Il tema principale, dunque, è se i contratti collettivi, anche aziendali, che definiscono diritti ed obblighi per le parti stipulanti, possano disciplinare il trattamento dei dati personali dei lavoratori, anche in deroga al GDPR, oppure se debbano obbligatoriamente ed integralmente adeguarsi ad esso.
In questo contesto, la Corte di ultima istanza ha deciso di sospendere il procedimento e di sottoporre alla Corte di Giustizia Europea alcune (tre di cui l’ultima assorbita) questioni pregiudiziali. In particolare:
- se una norma nazionale, adottata in conformità al paragrafo 1 dell’art. 88 GDPR e relativa al trattamento dei dati personali nell’ambito dei rapporti di lavoro, debba imporre ai destinatari l’obbligo di conformarsi non solo ai requisiti stabiliti al paragrafo 2 dell’articolo 88, ma anche a quelli sanciti dall’art. 5 (relativo ai principi applicabili al trattamento di dati personali), dall’art. 6, paragrafo 1 (inerente allecondizioni in presenza delle quali un trattamento si considera lecito), e, infine, dall’art. 9, paragrafi 1 e 2 (sul trattamento di categorie particolari di dati personali) dello stesso Regolamento Europeo;
- se l’art. 88, paragrafo 1, del GDPR debba essere interpretato nel senso che, qualora un contratto collettivo rientri nell’ambito di applicazione di tale disposizione, il margine di discrezionalità riconosciuto alle parti per determinare la necessità del trattamento di dati personali ai sensi degli articoli 5, 6, paragrafo 1, e 9, paragrafi 1 e 2, del GDPR possa limitare il controllo giurisdizionale del giudice nazionale.

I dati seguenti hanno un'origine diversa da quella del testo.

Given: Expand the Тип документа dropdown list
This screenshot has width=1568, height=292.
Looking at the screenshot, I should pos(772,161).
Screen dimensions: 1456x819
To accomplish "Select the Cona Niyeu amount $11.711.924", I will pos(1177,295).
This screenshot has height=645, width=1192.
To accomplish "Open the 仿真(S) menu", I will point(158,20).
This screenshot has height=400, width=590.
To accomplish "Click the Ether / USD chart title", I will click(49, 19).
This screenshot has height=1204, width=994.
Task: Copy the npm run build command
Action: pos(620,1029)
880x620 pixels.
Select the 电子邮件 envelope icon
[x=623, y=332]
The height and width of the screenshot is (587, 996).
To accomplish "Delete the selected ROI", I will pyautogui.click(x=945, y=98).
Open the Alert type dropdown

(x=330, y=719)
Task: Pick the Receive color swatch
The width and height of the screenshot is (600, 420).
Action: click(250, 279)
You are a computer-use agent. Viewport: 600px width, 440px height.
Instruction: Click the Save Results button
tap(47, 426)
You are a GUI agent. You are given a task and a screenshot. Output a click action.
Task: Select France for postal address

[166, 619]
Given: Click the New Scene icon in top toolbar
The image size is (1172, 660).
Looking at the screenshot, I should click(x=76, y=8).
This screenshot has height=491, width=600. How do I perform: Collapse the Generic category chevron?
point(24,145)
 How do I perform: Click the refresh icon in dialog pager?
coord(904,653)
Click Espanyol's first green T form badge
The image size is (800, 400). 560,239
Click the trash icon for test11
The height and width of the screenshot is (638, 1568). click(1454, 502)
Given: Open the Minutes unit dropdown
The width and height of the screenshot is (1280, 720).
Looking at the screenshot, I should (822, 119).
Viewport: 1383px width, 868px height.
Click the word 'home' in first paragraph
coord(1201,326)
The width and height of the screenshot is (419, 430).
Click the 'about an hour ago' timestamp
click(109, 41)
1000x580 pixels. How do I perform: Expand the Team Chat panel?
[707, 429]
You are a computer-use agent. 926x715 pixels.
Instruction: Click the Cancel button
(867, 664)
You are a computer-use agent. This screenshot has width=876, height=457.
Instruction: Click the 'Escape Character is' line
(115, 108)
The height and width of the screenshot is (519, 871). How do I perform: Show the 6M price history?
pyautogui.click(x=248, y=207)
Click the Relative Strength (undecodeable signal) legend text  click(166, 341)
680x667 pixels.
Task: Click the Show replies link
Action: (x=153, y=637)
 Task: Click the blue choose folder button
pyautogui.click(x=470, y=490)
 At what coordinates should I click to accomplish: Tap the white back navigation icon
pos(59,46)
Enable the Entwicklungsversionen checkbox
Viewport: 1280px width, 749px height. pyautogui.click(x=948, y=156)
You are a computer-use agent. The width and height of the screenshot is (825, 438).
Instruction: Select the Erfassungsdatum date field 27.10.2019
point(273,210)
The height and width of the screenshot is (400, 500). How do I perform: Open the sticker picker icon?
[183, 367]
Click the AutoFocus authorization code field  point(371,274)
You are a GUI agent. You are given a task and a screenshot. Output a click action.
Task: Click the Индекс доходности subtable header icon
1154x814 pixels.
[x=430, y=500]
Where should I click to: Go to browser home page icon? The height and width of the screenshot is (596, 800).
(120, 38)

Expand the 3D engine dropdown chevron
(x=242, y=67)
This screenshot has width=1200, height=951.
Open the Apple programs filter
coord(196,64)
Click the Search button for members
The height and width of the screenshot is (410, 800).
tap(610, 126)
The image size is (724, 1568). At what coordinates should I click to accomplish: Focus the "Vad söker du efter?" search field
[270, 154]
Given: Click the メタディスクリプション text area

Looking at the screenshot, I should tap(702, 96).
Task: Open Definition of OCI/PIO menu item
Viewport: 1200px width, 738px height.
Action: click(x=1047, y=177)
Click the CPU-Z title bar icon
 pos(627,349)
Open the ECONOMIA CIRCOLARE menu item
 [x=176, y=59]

La pronuncia della Corte di Giustizia Europea
Sulla prima questione
La Corte ha osservato preliminarmente che l’art. 88, paragrafo 1, richiede che le norme specifiche introdotte dagli Stati Membri abbiano un contenuto normativo chiaro e specifico per l’ambito disciplinato. Inoltre, il paragrafo 2 delimita il margine di discrezionalità concesso agli Stati Membri, che possono adottare normative nazionali basandosi su quanto previsto dal paragrafo 1. Tuttavia, la formulazione dell’articolo 88 non chiarisce espressamente se le norme nazionali più specifiche debbano rispettare esclusivamente i requisiti indicati nel paragrafo 2 o anche quelli previsti da altre disposizioni del GDPR.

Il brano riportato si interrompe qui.